# Required task
Lay out all of the entries below as a Markdown table with two columns, No. and Entry line. Give each line its own numbered row, and leave out blank lines.

--

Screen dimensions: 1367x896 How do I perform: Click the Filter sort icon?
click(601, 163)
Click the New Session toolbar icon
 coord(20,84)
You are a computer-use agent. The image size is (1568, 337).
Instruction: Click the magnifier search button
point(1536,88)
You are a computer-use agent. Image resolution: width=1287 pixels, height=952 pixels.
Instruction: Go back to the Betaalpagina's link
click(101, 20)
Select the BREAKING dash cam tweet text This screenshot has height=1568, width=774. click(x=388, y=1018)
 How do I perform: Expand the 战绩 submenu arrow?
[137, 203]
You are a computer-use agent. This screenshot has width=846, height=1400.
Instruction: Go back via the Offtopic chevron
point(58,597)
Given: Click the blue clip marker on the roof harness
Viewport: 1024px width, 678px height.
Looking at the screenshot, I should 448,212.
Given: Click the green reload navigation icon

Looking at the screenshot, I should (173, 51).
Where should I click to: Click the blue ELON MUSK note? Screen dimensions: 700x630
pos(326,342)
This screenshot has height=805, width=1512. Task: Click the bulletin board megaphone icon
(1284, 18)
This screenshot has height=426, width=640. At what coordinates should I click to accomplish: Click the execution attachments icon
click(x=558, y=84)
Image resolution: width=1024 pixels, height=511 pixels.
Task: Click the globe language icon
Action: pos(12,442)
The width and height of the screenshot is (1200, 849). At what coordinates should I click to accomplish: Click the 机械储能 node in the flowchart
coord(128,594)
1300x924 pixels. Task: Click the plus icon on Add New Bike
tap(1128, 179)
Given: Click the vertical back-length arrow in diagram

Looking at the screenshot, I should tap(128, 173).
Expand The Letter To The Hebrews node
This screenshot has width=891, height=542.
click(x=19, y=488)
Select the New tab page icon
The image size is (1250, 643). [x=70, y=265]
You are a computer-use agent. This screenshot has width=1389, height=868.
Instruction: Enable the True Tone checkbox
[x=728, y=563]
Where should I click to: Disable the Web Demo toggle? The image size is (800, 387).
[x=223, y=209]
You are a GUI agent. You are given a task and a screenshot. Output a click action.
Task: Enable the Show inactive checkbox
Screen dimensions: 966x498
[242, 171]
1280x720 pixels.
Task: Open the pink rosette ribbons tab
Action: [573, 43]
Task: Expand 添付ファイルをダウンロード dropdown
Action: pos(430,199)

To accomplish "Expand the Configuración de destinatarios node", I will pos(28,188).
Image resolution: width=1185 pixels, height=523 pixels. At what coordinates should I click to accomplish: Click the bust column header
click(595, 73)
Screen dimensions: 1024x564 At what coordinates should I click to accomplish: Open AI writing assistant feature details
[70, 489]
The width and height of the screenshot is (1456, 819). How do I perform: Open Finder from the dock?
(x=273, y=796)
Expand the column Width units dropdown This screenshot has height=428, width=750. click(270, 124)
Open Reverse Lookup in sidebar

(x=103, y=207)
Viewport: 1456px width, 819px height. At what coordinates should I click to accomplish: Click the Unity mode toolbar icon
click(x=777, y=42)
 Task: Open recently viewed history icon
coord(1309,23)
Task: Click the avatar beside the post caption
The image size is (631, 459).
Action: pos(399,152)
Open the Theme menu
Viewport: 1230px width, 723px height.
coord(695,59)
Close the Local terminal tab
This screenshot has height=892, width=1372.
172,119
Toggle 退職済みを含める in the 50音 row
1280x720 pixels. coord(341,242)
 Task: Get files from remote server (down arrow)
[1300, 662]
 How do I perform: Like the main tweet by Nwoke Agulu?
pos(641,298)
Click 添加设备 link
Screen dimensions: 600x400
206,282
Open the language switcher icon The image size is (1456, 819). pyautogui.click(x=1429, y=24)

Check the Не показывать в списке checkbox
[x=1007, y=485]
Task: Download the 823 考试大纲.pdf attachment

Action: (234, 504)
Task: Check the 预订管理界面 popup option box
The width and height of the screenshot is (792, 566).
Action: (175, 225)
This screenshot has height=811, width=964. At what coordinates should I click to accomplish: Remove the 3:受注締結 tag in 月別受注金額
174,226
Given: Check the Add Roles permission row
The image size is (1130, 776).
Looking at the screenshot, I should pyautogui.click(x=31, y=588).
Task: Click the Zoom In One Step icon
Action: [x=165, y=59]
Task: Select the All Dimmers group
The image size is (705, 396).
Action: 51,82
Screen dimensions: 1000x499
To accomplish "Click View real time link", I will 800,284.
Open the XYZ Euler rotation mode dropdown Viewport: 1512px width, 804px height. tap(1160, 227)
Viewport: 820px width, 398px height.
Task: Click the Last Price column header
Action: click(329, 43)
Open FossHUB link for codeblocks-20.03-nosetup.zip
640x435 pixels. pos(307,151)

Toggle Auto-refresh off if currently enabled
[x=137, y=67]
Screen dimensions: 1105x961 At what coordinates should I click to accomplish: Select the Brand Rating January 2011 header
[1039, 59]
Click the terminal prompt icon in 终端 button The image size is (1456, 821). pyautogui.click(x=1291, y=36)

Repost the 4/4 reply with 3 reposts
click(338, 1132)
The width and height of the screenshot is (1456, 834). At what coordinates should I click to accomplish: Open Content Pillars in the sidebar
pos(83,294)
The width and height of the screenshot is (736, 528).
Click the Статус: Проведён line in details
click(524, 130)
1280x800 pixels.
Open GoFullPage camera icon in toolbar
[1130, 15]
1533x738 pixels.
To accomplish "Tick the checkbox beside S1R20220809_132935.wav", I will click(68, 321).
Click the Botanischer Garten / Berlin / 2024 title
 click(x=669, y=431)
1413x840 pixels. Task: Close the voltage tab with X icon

--

# Task solution
| No. | Entry line |
|---|---|
| 1 | Screen dimensions: 1367x896 How do I perform: Click the Filter sort icon? |
| 2 | click(601, 163) |
| 3 | Click the New Session toolbar icon |
| 4 |  coord(20,84) |
| 5 | You are a computer-use agent. The image size is (1568, 337). |
| 6 | Instruction: Click the magnifier search button |
| 7 | point(1536,88) |
| 8 | You are a computer-use agent. Image resolution: width=1287 pixels, height=952 pixels. |
| 9 | Instruction: Go back to the Betaalpagina's link |
| 10 | click(101, 20) |
| 11 | Select the BREAKING dash cam tweet text This screenshot has height=1568, width=774. click(x=388, y=1018) |
| 12 |  How do I perform: Expand the 战绩 submenu arrow? |
| 13 | [137, 203] |
| 14 | You are a computer-use agent. This screenshot has width=846, height=1400. |
| 15 | Instruction: Go back via the Offtopic chevron |
| 16 | point(58,597) |
| 17 | Given: Click the blue clip marker on the roof harness |
| 18 | Viewport: 1024px width, 678px height. |
| 19 | Looking at the screenshot, I should 448,212. |
| 20 | Given: Click the green reload navigation icon |
| 21 | Looking at the screenshot, I should (173, 51). |
| 22 | Where should I click to: Click the blue ELON MUSK note? Screen dimensions: 700x630 |
| 23 | pos(326,342) |
| 24 | This screenshot has height=805, width=1512. Task: Click the bulletin board megaphone icon |
| 25 | (1284, 18) |
| 26 | This screenshot has height=426, width=640. At what coordinates should I click to accomplish: Click the execution attachments icon |
| 27 | click(x=558, y=84) |
| 28 | Image resolution: width=1024 pixels, height=511 pixels. |
| 29 | Task: Click the globe language icon |
| 30 | Action: pos(12,442) |
| 31 | The width and height of the screenshot is (1200, 849). At what coordinates should I click to accomplish: Click the 机械储能 node in the flowchart |
| 32 | coord(128,594) |
| 33 | 1300x924 pixels. Task: Click the plus icon on Add New Bike |
| 34 | tap(1128, 179) |
| 35 | Given: Click the vertical back-length arrow in diagram |
| 36 | Looking at the screenshot, I should tap(128, 173). |
| 37 | Expand The Letter To The Hebrews node |
| 38 | This screenshot has width=891, height=542. |
| 39 | click(x=19, y=488) |
| 40 | Select the New tab page icon |
| 41 | The image size is (1250, 643). [x=70, y=265] |
| 42 | You are a computer-use agent. This screenshot has width=1389, height=868. |
| 43 | Instruction: Enable the True Tone checkbox |
| 44 | [x=728, y=563] |
| 45 | Where should I click to: Disable the Web Demo toggle? The image size is (800, 387). |
| 46 | [x=223, y=209] |
| 47 | You are a GUI agent. You are given a task and a screenshot. Output a click action. |
| 48 | Task: Enable the Show inactive checkbox |
| 49 | Screen dimensions: 966x498 |
| 50 | [242, 171] |
| 51 | 1280x720 pixels. |
| 52 | Task: Open the pink rosette ribbons tab |
| 53 | Action: [573, 43] |
| 54 | Task: Expand 添付ファイルをダウンロード dropdown |
| 55 | Action: pos(430,199) |
| 56 | To accomplish "Expand the Configuración de destinatarios node", I will pos(28,188). |
| 57 | Image resolution: width=1185 pixels, height=523 pixels. At what coordinates should I click to accomplish: Click the bust column header |
| 58 | click(595, 73) |
| 59 | Screen dimensions: 1024x564 At what coordinates should I click to accomplish: Open AI writing assistant feature details |
| 60 | [70, 489] |
| 61 | The width and height of the screenshot is (1456, 819). How do I perform: Open Finder from the dock? |
| 62 | (x=273, y=796) |
| 63 | Expand the column Width units dropdown This screenshot has height=428, width=750. click(270, 124) |
| 64 | Open Reverse Lookup in sidebar |
| 65 | (x=103, y=207) |
| 66 | Viewport: 1456px width, 819px height. At what coordinates should I click to accomplish: Click the Unity mode toolbar icon |
| 67 | click(x=777, y=42) |
| 68 |  Task: Open recently viewed history icon |
| 69 | coord(1309,23) |
| 70 | Task: Click the avatar beside the post caption |
| 71 | The image size is (631, 459). |
| 72 | Action: pos(399,152) |
| 73 | Open the Theme menu |
| 74 | Viewport: 1230px width, 723px height. |
| 75 | coord(695,59) |
| 76 | Close the Local terminal tab |
| 77 | This screenshot has height=892, width=1372. |
| 78 | 172,119 |
| 79 | Toggle 退職済みを含める in the 50音 row |
| 80 | 1280x720 pixels. coord(341,242) |
| 81 |  Task: Get files from remote server (down arrow) |
| 82 | [1300, 662] |
| 83 |  How do I perform: Like the main tweet by Nwoke Agulu? |
| 84 | pos(641,298) |
| 85 | Click 添加设备 link |
| 86 | Screen dimensions: 600x400 |
| 87 | 206,282 |
| 88 | Open the language switcher icon The image size is (1456, 819). pyautogui.click(x=1429, y=24) |
| 89 | Check the Не показывать в списке checkbox |
| 90 | [x=1007, y=485] |
| 91 | Task: Download the 823 考试大纲.pdf attachment |
| 92 | Action: (234, 504) |
| 93 | Task: Check the 预订管理界面 popup option box |
| 94 | The width and height of the screenshot is (792, 566). |
| 95 | Action: (175, 225) |
| 96 | This screenshot has height=811, width=964. At what coordinates should I click to accomplish: Remove the 3:受注締結 tag in 月別受注金額 |
| 97 | 174,226 |
| 98 | Given: Check the Add Roles permission row |
| 99 | The image size is (1130, 776). |
| 100 | Looking at the screenshot, I should pyautogui.click(x=31, y=588). |
| 101 | Task: Click the Zoom In One Step icon |
| 102 | Action: [x=165, y=59] |
| 103 | Task: Select the All Dimmers group |
| 104 | The image size is (705, 396). |
| 105 | Action: 51,82 |
| 106 | Screen dimensions: 1000x499 |
| 107 | To accomplish "Click View real time link", I will 800,284. |
| 108 | Open the XYZ Euler rotation mode dropdown Viewport: 1512px width, 804px height. tap(1160, 227) |
| 109 | Viewport: 820px width, 398px height. |
| 110 | Task: Click the Last Price column header |
| 111 | Action: click(329, 43) |
| 112 | Open FossHUB link for codeblocks-20.03-nosetup.zip |
| 113 | 640x435 pixels. pos(307,151) |
| 114 | Toggle Auto-refresh off if currently enabled |
| 115 | [x=137, y=67] |
| 116 | Screen dimensions: 1105x961 At what coordinates should I click to accomplish: Select the Brand Rating January 2011 header |
| 117 | [1039, 59] |
| 118 | Click the terminal prompt icon in 终端 button The image size is (1456, 821). pyautogui.click(x=1291, y=36) |
| 119 | Repost the 4/4 reply with 3 reposts |
| 120 | click(338, 1132) |
| 121 | The width and height of the screenshot is (1456, 834). At what coordinates should I click to accomplish: Open Content Pillars in the sidebar |
| 122 | pos(83,294) |
| 123 | The width and height of the screenshot is (736, 528). |
| 124 | Click the Статус: Проведён line in details |
| 125 | click(524, 130) |
| 126 | 1280x800 pixels. |
| 127 | Open GoFullPage camera icon in toolbar |
| 128 | [1130, 15] |
| 129 | 1533x738 pixels. |
| 130 | To accomplish "Tick the checkbox beside S1R20220809_132935.wav", I will click(68, 321). |
| 131 | Click the Botanischer Garten / Berlin / 2024 title |
| 132 |  click(x=669, y=431) |
| 133 | 1413x840 pixels. Task: Close the voltage tab with X icon |